Pixel coordinate grounding data

============================================================

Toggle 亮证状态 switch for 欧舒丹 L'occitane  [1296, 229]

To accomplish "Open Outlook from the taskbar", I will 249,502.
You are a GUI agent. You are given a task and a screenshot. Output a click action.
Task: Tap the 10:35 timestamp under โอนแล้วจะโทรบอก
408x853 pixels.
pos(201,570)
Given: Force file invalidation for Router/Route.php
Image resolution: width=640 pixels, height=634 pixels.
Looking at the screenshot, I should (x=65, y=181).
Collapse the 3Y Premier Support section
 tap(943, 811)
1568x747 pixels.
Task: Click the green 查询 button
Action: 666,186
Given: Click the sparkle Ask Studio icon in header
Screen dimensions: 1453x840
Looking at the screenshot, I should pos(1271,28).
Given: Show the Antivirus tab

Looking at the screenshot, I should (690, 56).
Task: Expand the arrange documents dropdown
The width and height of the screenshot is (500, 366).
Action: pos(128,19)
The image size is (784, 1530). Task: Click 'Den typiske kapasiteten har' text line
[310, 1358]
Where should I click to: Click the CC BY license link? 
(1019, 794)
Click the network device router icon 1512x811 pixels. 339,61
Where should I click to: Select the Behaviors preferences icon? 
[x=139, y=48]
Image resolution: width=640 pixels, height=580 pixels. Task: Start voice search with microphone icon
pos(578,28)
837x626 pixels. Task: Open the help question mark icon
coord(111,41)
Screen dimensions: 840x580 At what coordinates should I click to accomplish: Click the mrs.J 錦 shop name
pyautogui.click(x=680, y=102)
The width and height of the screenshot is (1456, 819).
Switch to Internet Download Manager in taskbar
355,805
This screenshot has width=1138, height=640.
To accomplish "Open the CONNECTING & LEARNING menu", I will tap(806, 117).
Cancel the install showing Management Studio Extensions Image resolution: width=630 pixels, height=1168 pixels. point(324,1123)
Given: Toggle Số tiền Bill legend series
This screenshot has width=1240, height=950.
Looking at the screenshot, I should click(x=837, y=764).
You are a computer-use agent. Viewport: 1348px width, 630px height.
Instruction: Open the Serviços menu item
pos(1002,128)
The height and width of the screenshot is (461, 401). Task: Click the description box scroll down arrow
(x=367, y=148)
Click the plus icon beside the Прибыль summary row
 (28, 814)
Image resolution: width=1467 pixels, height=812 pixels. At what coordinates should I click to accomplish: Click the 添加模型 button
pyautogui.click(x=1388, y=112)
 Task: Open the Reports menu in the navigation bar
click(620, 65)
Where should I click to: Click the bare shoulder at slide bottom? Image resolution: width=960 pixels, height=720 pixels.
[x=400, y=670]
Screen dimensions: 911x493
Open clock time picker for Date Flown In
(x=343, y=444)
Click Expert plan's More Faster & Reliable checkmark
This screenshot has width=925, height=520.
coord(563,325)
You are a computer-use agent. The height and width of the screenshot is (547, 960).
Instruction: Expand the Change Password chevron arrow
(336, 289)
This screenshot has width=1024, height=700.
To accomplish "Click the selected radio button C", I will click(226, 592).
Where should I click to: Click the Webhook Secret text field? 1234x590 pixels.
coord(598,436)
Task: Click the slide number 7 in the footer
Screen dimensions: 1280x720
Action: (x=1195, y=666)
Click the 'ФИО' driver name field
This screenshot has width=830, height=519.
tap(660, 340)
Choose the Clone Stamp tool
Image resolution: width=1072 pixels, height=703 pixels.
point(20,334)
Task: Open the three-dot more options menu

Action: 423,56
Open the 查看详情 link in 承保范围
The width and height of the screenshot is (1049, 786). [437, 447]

============================================================

- WHAT TO DO
Please retype the entries above in full, exactly as they stand.

- ANSWER
Toggle 亮证状态 switch for 欧舒丹 L'occitane  [1296, 229]

To accomplish "Open Outlook from the taskbar", I will 249,502.
You are a GUI agent. You are given a task and a screenshot. Output a click action.
Task: Tap the 10:35 timestamp under โอนแล้วจะโทรบอก
408x853 pixels.
pos(201,570)
Given: Force file invalidation for Router/Route.php
Image resolution: width=640 pixels, height=634 pixels.
Looking at the screenshot, I should (x=65, y=181).
Collapse the 3Y Premier Support section
 tap(943, 811)
1568x747 pixels.
Task: Click the green 查询 button
Action: 666,186
Given: Click the sparkle Ask Studio icon in header
Screen dimensions: 1453x840
Looking at the screenshot, I should pos(1271,28).
Given: Show the Antivirus tab

Looking at the screenshot, I should (690, 56).
Task: Expand the arrange documents dropdown
The width and height of the screenshot is (500, 366).
Action: pos(128,19)
The image size is (784, 1530). Task: Click 'Den typiske kapasiteten har' text line
[310, 1358]
Where should I click to: Click the CC BY license link? 
(1019, 794)
Click the network device router icon 1512x811 pixels. 339,61
Where should I click to: Select the Behaviors preferences icon? 
[x=139, y=48]
Image resolution: width=640 pixels, height=580 pixels. Task: Start voice search with microphone icon
pos(578,28)
837x626 pixels. Task: Open the help question mark icon
coord(111,41)
Screen dimensions: 840x580 At what coordinates should I click to accomplish: Click the mrs.J 錦 shop name
pyautogui.click(x=680, y=102)
The width and height of the screenshot is (1456, 819).
Switch to Internet Download Manager in taskbar
355,805
This screenshot has width=1138, height=640.
To accomplish "Open the CONNECTING & LEARNING menu", I will tap(806, 117).
Cancel the install showing Management Studio Extensions Image resolution: width=630 pixels, height=1168 pixels. point(324,1123)
Given: Toggle Số tiền Bill legend series
This screenshot has width=1240, height=950.
Looking at the screenshot, I should click(x=837, y=764).
You are a computer-use agent. Viewport: 1348px width, 630px height.
Instruction: Open the Serviços menu item
pos(1002,128)
The height and width of the screenshot is (461, 401). Task: Click the description box scroll down arrow
(x=367, y=148)
Click the plus icon beside the Прибыль summary row
 (28, 814)
Image resolution: width=1467 pixels, height=812 pixels. At what coordinates should I click to accomplish: Click the 添加模型 button
pyautogui.click(x=1388, y=112)
 Task: Open the Reports menu in the navigation bar
click(620, 65)
Where should I click to: Click the bare shoulder at slide bottom? Image resolution: width=960 pixels, height=720 pixels.
[x=400, y=670]
Screen dimensions: 911x493
Open clock time picker for Date Flown In
(x=343, y=444)
Click Expert plan's More Faster & Reliable checkmark
This screenshot has width=925, height=520.
coord(563,325)
You are a computer-use agent. The height and width of the screenshot is (547, 960).
Instruction: Expand the Change Password chevron arrow
(336, 289)
This screenshot has width=1024, height=700.
To accomplish "Click the selected radio button C", I will click(226, 592).
Where should I click to: Click the Webhook Secret text field? 1234x590 pixels.
coord(598,436)
Task: Click the slide number 7 in the footer
Screen dimensions: 1280x720
Action: (x=1195, y=666)
Click the 'ФИО' driver name field
This screenshot has width=830, height=519.
tap(660, 340)
Choose the Clone Stamp tool
Image resolution: width=1072 pixels, height=703 pixels.
point(20,334)
Task: Open the three-dot more options menu

Action: 423,56
Open the 查看详情 link in 承保范围
The width and height of the screenshot is (1049, 786). [437, 447]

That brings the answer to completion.